In this work, we implemented a Transformer architecture to realize a full attention neural network that learns to translate German to English. The best model gains a BLEU score up to 37.39, when the minimum frequency of words is selected to be 3.
-
Check required environment
environment.yaml
-
Create virtual environment
conda env create -f environment.yaml
-
Check required packages
requirements.txt
-
Install required packages
pip install -r requirements.txt
project
├── src
│ ├── __init__.py
│ ├── multi-bleu.perl
│ ├── my_transformer.py
│ └── utils.py
├── tools
│ └── tuning.xlsx
├── go_transformer.py
├── go_translate.py
├── trasn.sh
├── README.md
├── environment.yaml
├── requirements.txt
└── ...
-
Check out this repository and download our source code
git clone git@github.com:silvery107/nmt-multi30k-pytorch.git
-
Create virtual environment
conda env create -f environment.yaml
-
Install the required python modules
pip install -r requirements.txt
-
Start training
python go_transformer.py
or
sh train.sh
-
Evaluate model with BLEU score
python go_translate.py --model MODEL_NAME --fre FRE
usage: python go_transformer.py [-h]
[--batch BATCH] [--num-enc NUM_ENC] [--num-dec NUM_DEC]
[--emb-dim EMB_DIM] [--ffn-dim FFN_DIM] [--head HEAD]
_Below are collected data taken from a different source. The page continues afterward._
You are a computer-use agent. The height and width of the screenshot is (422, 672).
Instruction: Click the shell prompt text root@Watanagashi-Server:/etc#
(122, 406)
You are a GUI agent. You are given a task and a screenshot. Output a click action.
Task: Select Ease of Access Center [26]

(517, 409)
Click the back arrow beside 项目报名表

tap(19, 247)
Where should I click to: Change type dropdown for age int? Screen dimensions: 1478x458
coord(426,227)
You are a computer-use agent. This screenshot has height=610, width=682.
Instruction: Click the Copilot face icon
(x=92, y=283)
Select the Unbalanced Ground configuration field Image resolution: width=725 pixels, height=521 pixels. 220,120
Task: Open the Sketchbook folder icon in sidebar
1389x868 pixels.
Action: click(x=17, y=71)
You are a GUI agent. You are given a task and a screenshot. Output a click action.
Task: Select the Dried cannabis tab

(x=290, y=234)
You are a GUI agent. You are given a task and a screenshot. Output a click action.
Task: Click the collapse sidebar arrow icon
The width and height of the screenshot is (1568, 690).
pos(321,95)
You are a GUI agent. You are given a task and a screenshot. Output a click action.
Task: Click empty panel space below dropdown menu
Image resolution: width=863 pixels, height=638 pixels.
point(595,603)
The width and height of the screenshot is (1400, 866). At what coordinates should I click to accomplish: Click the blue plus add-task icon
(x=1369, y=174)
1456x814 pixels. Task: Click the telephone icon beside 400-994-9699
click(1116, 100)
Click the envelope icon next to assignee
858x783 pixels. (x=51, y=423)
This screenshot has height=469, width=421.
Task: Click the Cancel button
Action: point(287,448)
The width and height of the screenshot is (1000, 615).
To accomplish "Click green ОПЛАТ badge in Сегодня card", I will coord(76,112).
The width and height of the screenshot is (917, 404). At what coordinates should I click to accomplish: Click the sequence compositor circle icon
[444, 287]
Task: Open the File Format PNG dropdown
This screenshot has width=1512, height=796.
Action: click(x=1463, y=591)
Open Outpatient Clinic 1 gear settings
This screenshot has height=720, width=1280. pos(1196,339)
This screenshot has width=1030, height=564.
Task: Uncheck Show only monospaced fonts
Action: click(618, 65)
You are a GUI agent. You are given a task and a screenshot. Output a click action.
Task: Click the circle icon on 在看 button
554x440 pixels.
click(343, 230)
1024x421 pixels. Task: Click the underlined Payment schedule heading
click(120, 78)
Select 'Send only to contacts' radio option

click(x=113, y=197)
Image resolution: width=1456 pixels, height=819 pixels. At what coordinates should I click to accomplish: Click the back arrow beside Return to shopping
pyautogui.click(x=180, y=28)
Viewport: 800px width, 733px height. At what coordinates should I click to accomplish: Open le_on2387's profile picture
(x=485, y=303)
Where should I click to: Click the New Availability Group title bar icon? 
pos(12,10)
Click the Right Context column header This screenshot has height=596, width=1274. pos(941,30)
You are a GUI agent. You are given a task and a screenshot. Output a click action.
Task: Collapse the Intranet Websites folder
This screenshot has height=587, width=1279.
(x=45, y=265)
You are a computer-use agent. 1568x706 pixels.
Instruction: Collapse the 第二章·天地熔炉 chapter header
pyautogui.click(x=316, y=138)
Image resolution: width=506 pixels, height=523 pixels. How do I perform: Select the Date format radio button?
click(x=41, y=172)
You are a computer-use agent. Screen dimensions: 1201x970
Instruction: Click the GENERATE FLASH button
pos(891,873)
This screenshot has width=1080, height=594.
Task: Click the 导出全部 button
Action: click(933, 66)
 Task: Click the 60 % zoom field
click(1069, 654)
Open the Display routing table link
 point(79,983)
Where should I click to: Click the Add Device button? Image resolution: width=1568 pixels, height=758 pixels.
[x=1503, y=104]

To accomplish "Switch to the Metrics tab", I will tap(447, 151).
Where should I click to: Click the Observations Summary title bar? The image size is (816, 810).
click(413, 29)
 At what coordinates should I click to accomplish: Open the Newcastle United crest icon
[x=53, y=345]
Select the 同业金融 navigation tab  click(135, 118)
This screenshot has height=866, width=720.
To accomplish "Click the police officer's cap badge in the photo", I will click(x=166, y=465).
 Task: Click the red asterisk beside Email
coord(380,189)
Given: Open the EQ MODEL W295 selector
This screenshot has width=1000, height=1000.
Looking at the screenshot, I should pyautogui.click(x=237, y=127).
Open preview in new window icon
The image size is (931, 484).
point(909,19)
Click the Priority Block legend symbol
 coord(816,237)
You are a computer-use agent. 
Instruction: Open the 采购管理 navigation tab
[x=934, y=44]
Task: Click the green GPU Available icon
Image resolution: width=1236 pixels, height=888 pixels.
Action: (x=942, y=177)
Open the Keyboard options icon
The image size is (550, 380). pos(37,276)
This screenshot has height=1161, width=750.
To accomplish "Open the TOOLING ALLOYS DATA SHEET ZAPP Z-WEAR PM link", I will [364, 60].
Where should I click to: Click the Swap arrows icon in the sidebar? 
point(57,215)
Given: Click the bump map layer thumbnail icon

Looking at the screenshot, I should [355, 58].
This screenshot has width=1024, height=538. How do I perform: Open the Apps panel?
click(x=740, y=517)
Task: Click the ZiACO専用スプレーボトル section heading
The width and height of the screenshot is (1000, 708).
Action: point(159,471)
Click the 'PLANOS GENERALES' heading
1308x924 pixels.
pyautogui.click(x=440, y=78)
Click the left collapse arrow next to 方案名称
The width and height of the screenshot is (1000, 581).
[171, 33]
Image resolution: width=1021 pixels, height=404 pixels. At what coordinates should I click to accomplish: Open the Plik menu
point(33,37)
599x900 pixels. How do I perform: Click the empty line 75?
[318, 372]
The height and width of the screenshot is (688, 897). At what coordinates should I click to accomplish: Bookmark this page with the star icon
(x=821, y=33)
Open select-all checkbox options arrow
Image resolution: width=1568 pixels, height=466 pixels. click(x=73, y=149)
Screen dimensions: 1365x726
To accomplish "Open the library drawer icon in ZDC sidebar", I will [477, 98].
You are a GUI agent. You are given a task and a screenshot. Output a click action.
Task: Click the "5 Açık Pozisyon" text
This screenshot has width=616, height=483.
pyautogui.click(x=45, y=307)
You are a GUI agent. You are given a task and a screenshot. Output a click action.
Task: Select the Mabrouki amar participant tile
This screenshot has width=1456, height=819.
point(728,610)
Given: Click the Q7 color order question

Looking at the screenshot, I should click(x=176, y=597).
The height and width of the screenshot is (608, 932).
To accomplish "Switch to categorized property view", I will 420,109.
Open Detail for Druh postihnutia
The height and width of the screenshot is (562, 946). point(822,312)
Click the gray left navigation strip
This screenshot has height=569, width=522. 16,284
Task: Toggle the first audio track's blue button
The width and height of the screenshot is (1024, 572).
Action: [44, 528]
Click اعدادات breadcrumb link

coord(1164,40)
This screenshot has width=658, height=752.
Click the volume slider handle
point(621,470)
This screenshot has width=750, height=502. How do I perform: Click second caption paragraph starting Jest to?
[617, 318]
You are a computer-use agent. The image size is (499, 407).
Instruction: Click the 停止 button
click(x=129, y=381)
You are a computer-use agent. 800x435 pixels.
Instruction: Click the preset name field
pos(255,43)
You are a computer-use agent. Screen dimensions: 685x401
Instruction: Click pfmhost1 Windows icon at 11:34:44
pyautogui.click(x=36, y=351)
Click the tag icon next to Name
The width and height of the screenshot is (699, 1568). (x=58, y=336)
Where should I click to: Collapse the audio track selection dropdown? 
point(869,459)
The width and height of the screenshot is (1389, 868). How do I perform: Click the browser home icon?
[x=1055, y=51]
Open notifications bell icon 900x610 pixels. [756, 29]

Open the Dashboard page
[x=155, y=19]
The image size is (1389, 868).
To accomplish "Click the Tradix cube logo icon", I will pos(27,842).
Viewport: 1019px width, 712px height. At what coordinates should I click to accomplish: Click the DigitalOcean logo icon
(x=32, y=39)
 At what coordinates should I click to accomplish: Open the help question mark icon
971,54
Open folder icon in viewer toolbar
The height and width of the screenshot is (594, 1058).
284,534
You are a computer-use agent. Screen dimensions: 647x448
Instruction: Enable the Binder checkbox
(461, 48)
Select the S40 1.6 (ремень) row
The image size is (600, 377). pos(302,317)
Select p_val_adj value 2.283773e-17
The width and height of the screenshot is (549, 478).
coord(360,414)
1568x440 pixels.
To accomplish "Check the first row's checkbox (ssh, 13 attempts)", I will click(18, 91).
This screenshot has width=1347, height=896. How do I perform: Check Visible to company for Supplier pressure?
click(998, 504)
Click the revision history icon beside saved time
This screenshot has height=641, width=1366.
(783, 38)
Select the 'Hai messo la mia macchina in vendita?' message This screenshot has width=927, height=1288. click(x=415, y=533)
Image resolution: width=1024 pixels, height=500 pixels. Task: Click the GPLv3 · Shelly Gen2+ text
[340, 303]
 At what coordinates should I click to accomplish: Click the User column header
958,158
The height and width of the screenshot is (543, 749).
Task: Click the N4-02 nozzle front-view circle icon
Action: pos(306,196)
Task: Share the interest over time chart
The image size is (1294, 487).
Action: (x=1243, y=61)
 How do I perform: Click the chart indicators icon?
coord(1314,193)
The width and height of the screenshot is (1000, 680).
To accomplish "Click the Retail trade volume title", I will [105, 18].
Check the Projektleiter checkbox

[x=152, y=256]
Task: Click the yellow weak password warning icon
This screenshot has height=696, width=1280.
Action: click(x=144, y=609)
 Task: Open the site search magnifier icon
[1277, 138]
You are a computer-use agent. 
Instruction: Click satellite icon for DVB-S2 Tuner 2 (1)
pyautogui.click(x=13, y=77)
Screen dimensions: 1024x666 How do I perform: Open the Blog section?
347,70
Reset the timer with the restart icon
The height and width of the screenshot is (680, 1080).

[--dropout DROPOUT] [--epoch EPOCH] [--lr LR] [--fre FRE]
Argument | Description |
---|---|
-h, --help | show help message and exit |
--batch | batch size |
--num-enc | encoder layers numbers |
--num-dec | decoder layers numbers |
--emb-dim | embedding dimension |
--ffn-dim | feedforward network dimension |
--head | head numbers of multihead attention layer |
--dropout | dropout rate |
--epoch | training epoch numbers |
--lr | learning rate |
--fre | min frequencies of words in vocabulary |
usage: python go_translate.py [-h]
[--model MODEL] [--fre FRE] [--mode MODE]
Argument | Description |
---|---|
-h, --help | show help message and exit |
--model | model name |
--fre | min frequencies of words in vocabulary |
--mode | greedy search or beam search |